## What you have to do
Please copy each of the items below word for word, line by line, without changing anything.

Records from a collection
------------------------
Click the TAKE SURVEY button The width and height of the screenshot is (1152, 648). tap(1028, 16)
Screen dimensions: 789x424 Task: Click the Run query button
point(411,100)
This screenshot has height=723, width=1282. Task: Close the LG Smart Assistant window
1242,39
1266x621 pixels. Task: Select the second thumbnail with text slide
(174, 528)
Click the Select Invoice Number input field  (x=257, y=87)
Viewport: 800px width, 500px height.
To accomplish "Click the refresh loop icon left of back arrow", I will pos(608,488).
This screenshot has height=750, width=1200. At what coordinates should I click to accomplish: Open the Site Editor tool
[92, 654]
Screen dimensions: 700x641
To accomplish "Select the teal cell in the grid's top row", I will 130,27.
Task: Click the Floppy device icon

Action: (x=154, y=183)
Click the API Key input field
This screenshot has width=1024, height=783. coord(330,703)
------------------------
## Exercise result
Click the TAKE SURVEY button The width and height of the screenshot is (1152, 648). tap(1028, 16)
Screen dimensions: 789x424 Task: Click the Run query button
point(411,100)
This screenshot has height=723, width=1282. Task: Close the LG Smart Assistant window
1242,39
1266x621 pixels. Task: Select the second thumbnail with text slide
(174, 528)
Click the Select Invoice Number input field  (x=257, y=87)
Viewport: 800px width, 500px height.
To accomplish "Click the refresh loop icon left of back arrow", I will pos(608,488).
This screenshot has height=750, width=1200. At what coordinates should I click to accomplish: Open the Site Editor tool
[92, 654]
Screen dimensions: 700x641
To accomplish "Select the teal cell in the grid's top row", I will 130,27.
Task: Click the Floppy device icon

Action: (x=154, y=183)
Click the API Key input field
This screenshot has width=1024, height=783. coord(330,703)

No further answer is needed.